**Exercise data**
*-*-*
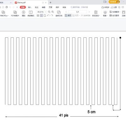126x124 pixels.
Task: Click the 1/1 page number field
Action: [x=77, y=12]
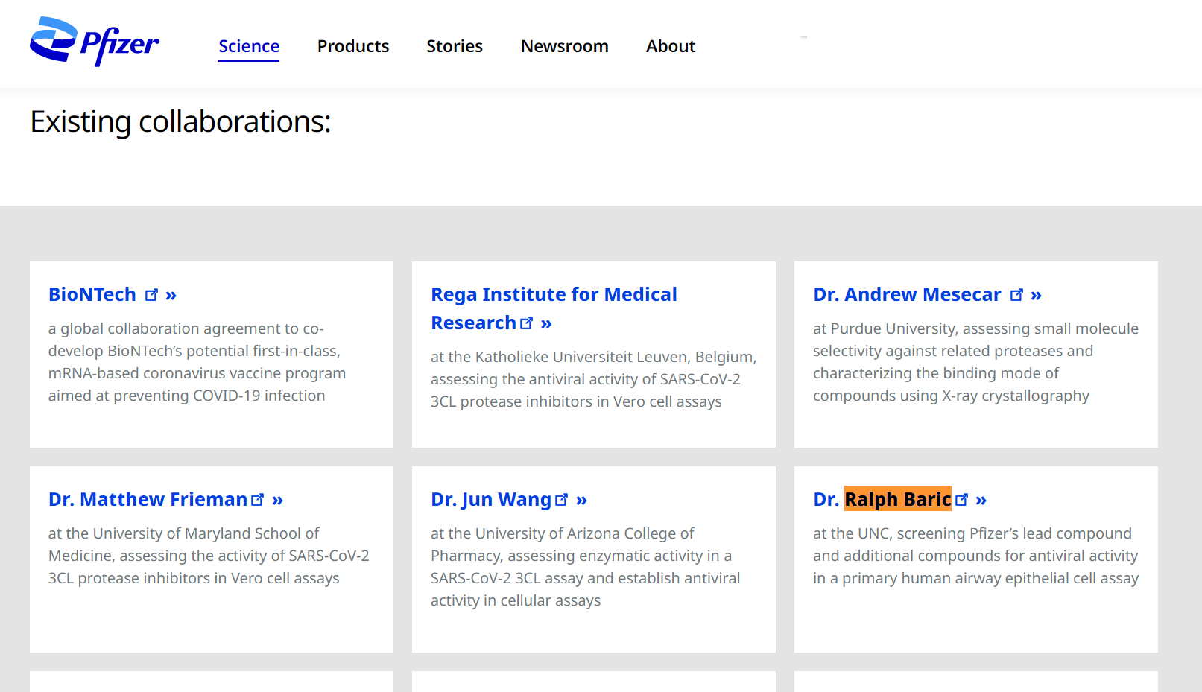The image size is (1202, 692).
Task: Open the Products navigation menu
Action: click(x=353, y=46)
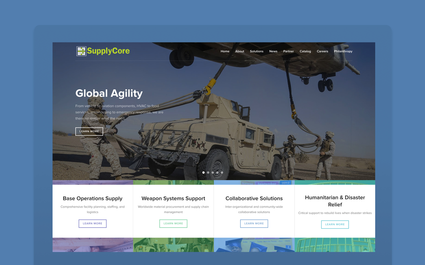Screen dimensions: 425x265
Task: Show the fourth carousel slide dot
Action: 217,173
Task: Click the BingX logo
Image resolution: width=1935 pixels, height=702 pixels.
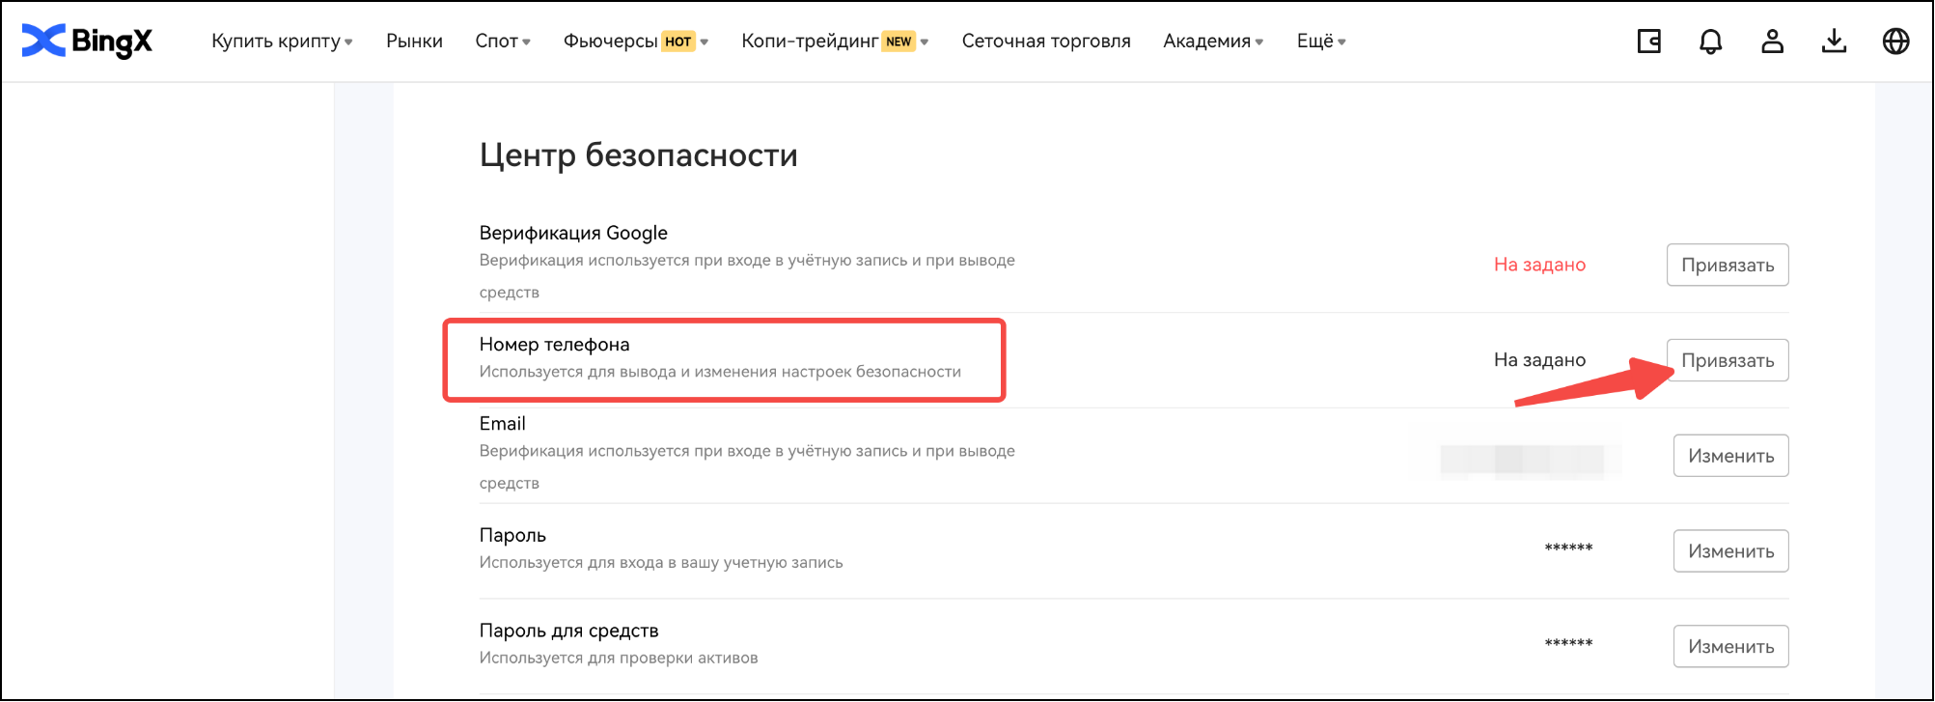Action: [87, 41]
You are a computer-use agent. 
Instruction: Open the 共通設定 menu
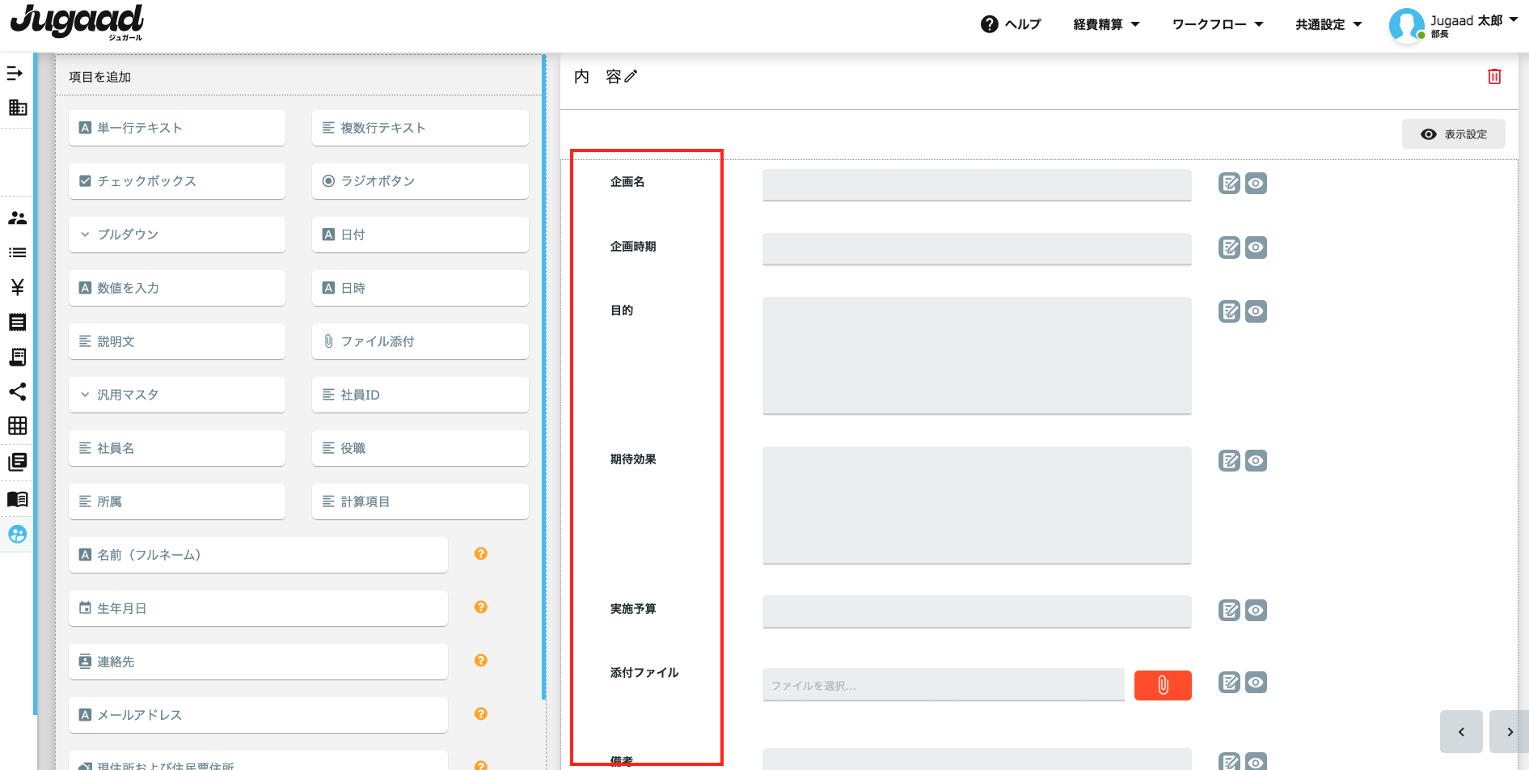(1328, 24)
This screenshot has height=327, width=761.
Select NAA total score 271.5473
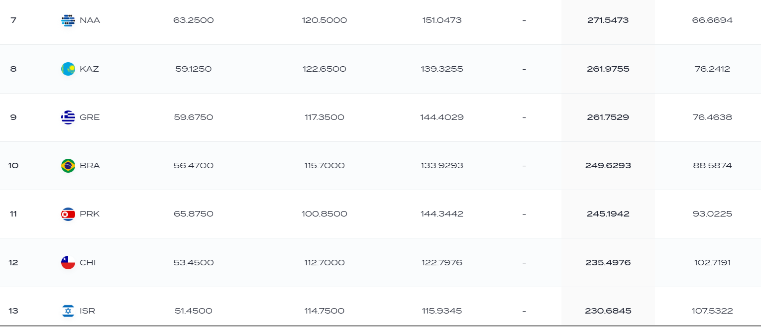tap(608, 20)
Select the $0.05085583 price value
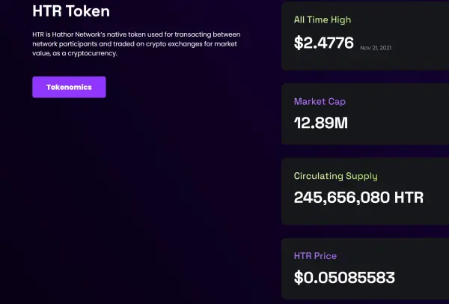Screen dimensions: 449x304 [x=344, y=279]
*-*-*
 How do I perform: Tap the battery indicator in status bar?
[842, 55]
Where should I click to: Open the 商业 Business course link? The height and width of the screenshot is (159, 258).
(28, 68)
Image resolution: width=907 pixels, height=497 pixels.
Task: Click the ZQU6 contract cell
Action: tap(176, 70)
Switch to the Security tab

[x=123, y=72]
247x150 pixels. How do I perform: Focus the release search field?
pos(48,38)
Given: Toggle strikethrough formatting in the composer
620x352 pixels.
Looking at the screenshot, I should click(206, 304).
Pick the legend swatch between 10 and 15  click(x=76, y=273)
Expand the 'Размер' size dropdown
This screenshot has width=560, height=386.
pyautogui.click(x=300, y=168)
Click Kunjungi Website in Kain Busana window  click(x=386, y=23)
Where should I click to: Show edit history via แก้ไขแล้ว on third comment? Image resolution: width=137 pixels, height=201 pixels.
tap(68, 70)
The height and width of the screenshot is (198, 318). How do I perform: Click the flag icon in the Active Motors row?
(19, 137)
*-*-*
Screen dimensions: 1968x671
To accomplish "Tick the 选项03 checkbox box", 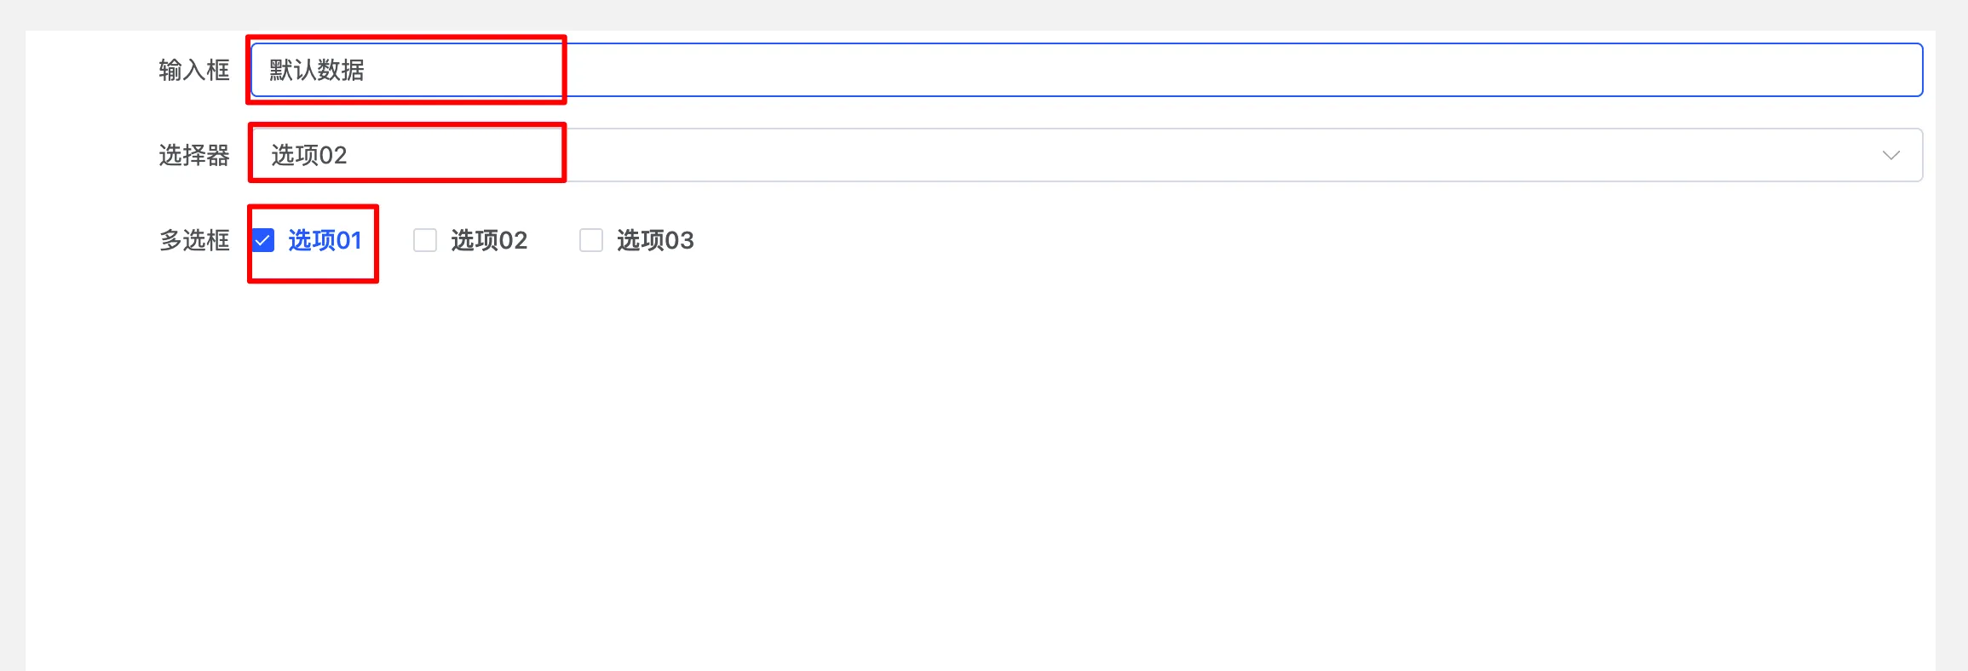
*-*-*
**Task objective**
As listed above, the lines from the line with "Where should I click to: Open" to the line with "Expand the 'Размер' size dropdown" are to be echoed exactly, with both ends included and nothing added.

**Answer below**
Where should I click to: Open the 商业 Business course link? The height and width of the screenshot is (159, 258).
(28, 68)
Image resolution: width=907 pixels, height=497 pixels.
Task: Click the ZQU6 contract cell
Action: tap(176, 70)
Switch to the Security tab

[x=123, y=72]
247x150 pixels. How do I perform: Focus the release search field?
pos(48,38)
Given: Toggle strikethrough formatting in the composer
620x352 pixels.
Looking at the screenshot, I should click(206, 304).
Pick the legend swatch between 10 and 15  click(x=76, y=273)
Expand the 'Размер' size dropdown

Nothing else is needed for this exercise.